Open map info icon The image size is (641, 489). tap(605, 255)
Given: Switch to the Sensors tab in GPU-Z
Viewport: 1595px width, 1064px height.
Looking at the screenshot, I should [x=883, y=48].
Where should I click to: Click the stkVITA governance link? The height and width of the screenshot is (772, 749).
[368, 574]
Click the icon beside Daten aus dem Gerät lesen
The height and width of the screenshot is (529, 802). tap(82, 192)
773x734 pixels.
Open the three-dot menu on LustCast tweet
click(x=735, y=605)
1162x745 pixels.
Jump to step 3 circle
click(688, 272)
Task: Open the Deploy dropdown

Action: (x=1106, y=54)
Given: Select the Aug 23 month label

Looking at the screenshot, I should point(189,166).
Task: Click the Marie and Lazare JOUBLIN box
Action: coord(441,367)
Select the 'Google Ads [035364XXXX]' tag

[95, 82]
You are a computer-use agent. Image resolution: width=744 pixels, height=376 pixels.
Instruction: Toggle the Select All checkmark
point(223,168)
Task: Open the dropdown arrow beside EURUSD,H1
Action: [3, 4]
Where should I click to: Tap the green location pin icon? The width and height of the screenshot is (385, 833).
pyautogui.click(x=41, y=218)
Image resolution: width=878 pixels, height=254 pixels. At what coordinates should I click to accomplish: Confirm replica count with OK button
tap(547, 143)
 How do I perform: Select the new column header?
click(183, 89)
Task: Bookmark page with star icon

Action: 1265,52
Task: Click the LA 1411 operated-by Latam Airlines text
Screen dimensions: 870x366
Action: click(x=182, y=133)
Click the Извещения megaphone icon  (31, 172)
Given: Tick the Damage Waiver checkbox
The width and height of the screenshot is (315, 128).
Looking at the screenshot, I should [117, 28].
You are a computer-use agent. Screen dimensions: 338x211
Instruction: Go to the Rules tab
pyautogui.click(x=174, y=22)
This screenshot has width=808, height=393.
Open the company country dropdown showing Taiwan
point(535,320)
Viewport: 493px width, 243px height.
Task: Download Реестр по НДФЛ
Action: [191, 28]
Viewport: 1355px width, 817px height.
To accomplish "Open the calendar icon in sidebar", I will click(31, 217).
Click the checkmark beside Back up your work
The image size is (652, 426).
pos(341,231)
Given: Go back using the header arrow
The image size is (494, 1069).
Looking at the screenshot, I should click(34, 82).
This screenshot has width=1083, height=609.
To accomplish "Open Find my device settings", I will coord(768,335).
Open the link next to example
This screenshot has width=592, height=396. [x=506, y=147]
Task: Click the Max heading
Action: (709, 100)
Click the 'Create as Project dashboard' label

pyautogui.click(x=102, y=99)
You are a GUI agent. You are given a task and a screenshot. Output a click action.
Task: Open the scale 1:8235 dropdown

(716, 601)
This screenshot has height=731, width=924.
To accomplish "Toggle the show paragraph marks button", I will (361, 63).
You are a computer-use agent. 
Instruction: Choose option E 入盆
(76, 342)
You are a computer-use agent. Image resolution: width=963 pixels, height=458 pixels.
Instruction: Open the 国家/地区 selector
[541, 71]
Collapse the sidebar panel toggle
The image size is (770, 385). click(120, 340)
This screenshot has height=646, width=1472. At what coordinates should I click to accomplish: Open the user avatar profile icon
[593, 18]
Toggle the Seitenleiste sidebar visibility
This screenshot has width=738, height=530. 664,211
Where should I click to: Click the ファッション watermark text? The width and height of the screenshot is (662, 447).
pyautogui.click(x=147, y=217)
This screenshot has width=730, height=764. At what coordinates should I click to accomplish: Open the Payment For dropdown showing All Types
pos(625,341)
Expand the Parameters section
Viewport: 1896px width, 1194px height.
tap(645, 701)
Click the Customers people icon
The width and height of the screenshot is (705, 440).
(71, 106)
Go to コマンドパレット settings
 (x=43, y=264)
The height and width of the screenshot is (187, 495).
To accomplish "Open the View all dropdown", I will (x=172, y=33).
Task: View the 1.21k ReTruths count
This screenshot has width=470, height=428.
++++++
- **THE REQUEST**
Copy out all of the entries above word for word, leaving nothing out and changing nothing.

- **CORRECT ANSWER**
Open map info icon The image size is (641, 489). tap(605, 255)
Given: Switch to the Sensors tab in GPU-Z
Viewport: 1595px width, 1064px height.
Looking at the screenshot, I should [x=883, y=48].
Where should I click to: Click the stkVITA governance link? The height and width of the screenshot is (772, 749).
[368, 574]
Click the icon beside Daten aus dem Gerät lesen
The height and width of the screenshot is (529, 802). tap(82, 192)
773x734 pixels.
Open the three-dot menu on LustCast tweet
click(x=735, y=605)
1162x745 pixels.
Jump to step 3 circle
click(688, 272)
Task: Open the Deploy dropdown

Action: (x=1106, y=54)
Given: Select the Aug 23 month label

Looking at the screenshot, I should point(189,166).
Task: Click the Marie and Lazare JOUBLIN box
Action: coord(441,367)
Select the 'Google Ads [035364XXXX]' tag

[95, 82]
You are a computer-use agent. Image resolution: width=744 pixels, height=376 pixels.
Instruction: Toggle the Select All checkmark
point(223,168)
Task: Open the dropdown arrow beside EURUSD,H1
Action: [3, 4]
Where should I click to: Tap the green location pin icon? The width and height of the screenshot is (385, 833).
pyautogui.click(x=41, y=218)
Image resolution: width=878 pixels, height=254 pixels. At what coordinates should I click to accomplish: Confirm replica count with OK button
tap(547, 143)
 How do I perform: Select the new column header?
click(183, 89)
Task: Bookmark page with star icon

Action: 1265,52
Task: Click the LA 1411 operated-by Latam Airlines text
Screen dimensions: 870x366
Action: click(x=182, y=133)
Click the Извещения megaphone icon  (31, 172)
Given: Tick the Damage Waiver checkbox
The width and height of the screenshot is (315, 128).
Looking at the screenshot, I should [117, 28].
You are a computer-use agent. Screen dimensions: 338x211
Instruction: Go to the Rules tab
pyautogui.click(x=174, y=22)
This screenshot has width=808, height=393.
Open the company country dropdown showing Taiwan
point(535,320)
Viewport: 493px width, 243px height.
Task: Download Реестр по НДФЛ
Action: [191, 28]
Viewport: 1355px width, 817px height.
To accomplish "Open the calendar icon in sidebar", I will click(31, 217).
Click the checkmark beside Back up your work
The image size is (652, 426).
pos(341,231)
Given: Go back using the header arrow
The image size is (494, 1069).
Looking at the screenshot, I should click(34, 82).
This screenshot has width=1083, height=609.
To accomplish "Open Find my device settings", I will coord(768,335).
Open the link next to example
This screenshot has width=592, height=396. [x=506, y=147]
Task: Click the Max heading
Action: (709, 100)
Click the 'Create as Project dashboard' label

pyautogui.click(x=102, y=99)
You are a GUI agent. You are given a task and a screenshot. Output a click action.
Task: Open the scale 1:8235 dropdown

(716, 601)
This screenshot has height=731, width=924.
To accomplish "Toggle the show paragraph marks button", I will (361, 63).
You are a computer-use agent. 
Instruction: Choose option E 入盆
(76, 342)
You are a computer-use agent. Image resolution: width=963 pixels, height=458 pixels.
Instruction: Open the 国家/地区 selector
[541, 71]
Collapse the sidebar panel toggle
The image size is (770, 385). click(120, 340)
This screenshot has height=646, width=1472. At what coordinates should I click to accomplish: Open the user avatar profile icon
[593, 18]
Toggle the Seitenleiste sidebar visibility
This screenshot has width=738, height=530. 664,211
Where should I click to: Click the ファッション watermark text? The width and height of the screenshot is (662, 447).
pyautogui.click(x=147, y=217)
This screenshot has width=730, height=764. At what coordinates should I click to accomplish: Open the Payment For dropdown showing All Types
pos(625,341)
Expand the Parameters section
Viewport: 1896px width, 1194px height.
tap(645, 701)
Click the Customers people icon
The width and height of the screenshot is (705, 440).
(71, 106)
Go to コマンドパレット settings
 (x=43, y=264)
The height and width of the screenshot is (187, 495).
To accomplish "Open the View all dropdown", I will (x=172, y=33).
Task: View the 1.21k ReTruths count
This screenshot has width=470, height=428.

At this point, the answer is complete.